> _The problem_
Copy word for word the lines of the entries from the one containing "Select the Реестр blue cubes icon" through the one containing "Image resolution: width=1568", and leave the pictures out of your answer.

> _Available data_
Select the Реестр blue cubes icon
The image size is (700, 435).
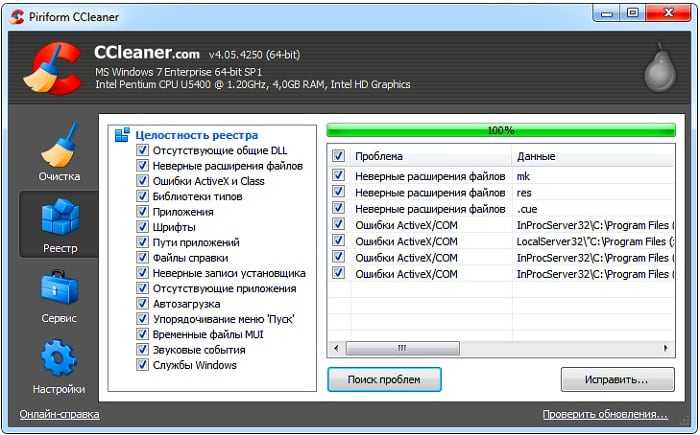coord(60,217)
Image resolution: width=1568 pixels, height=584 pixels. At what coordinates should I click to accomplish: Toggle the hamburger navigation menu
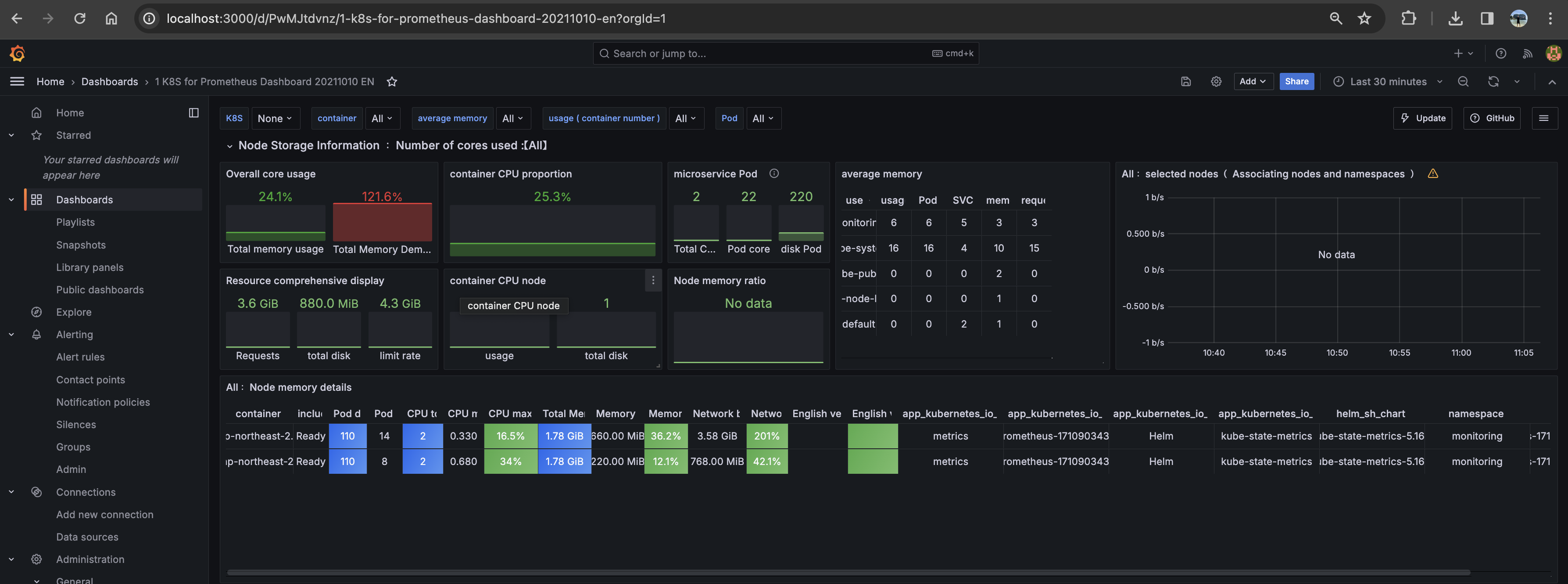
---
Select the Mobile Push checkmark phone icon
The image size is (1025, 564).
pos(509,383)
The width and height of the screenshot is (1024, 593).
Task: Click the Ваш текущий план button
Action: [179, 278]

> _Response_
Select the Реестр blue cubes icon
The image size is (700, 435).
coord(60,217)
Image resolution: width=1568 pixels, height=584 pixels. At what coordinates should I click to accomplish: Toggle the hamburger navigation menu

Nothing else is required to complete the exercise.